What to produce »
Print every line of the records below word for word, leaving out the pictures.

Word and item position data
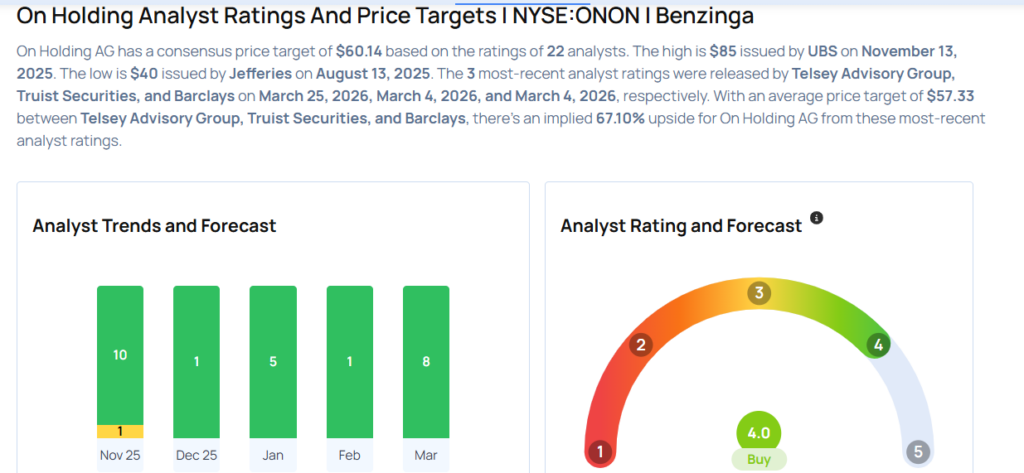
Task: Select the yellow segment in Nov 25 bar
Action: point(120,431)
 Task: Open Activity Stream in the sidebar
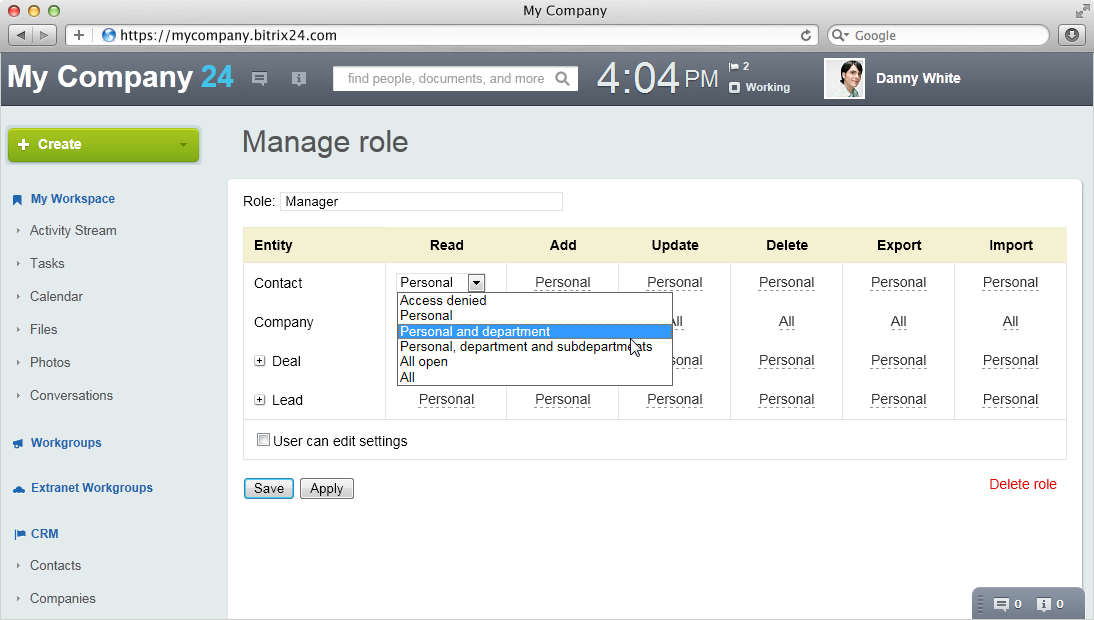point(73,230)
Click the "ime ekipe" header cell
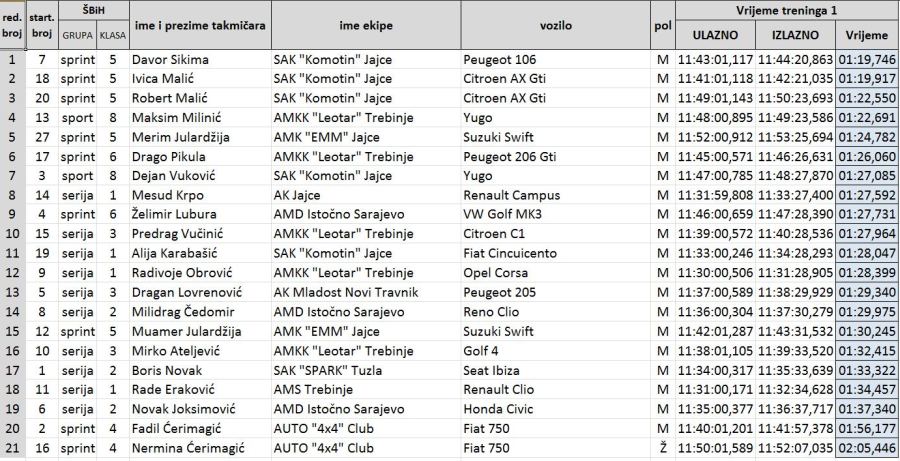The height and width of the screenshot is (461, 900). pos(364,25)
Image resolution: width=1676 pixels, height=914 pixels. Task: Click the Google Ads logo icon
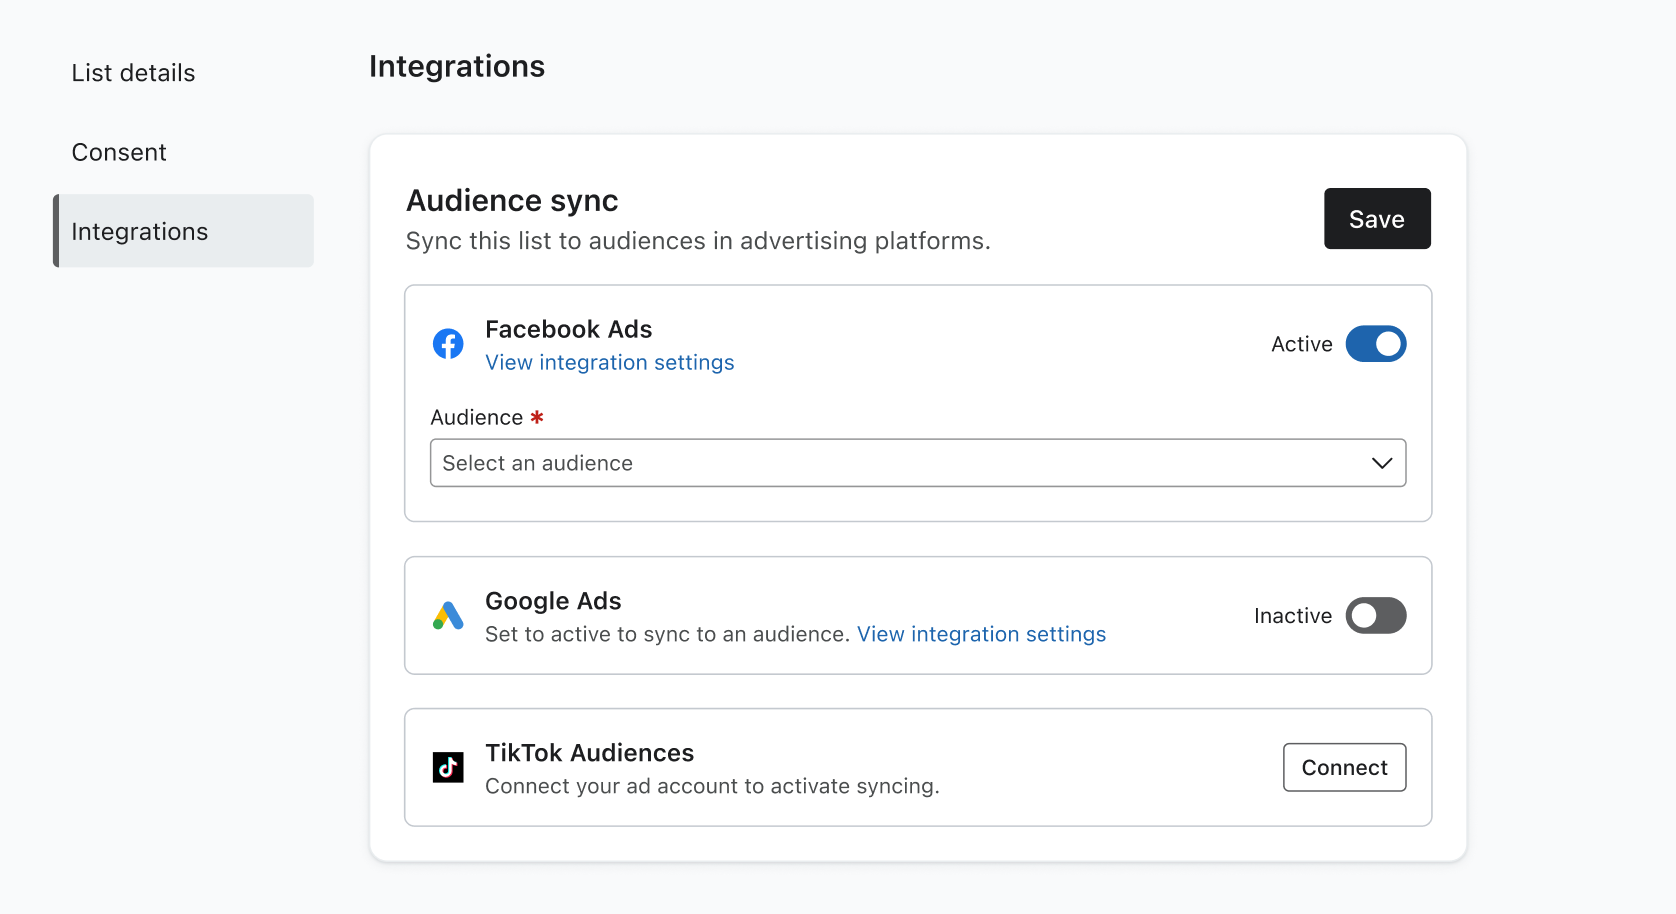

The solution »
Task: Select the yellow segment in Nov 25 bar
Action: point(120,431)
 Task: Open Activity Stream in the sidebar
point(73,230)
Click the "ime ekipe" header cell
The height and width of the screenshot is (461, 900). pos(364,25)
Image resolution: width=1676 pixels, height=914 pixels. Task: Click the Google Ads logo icon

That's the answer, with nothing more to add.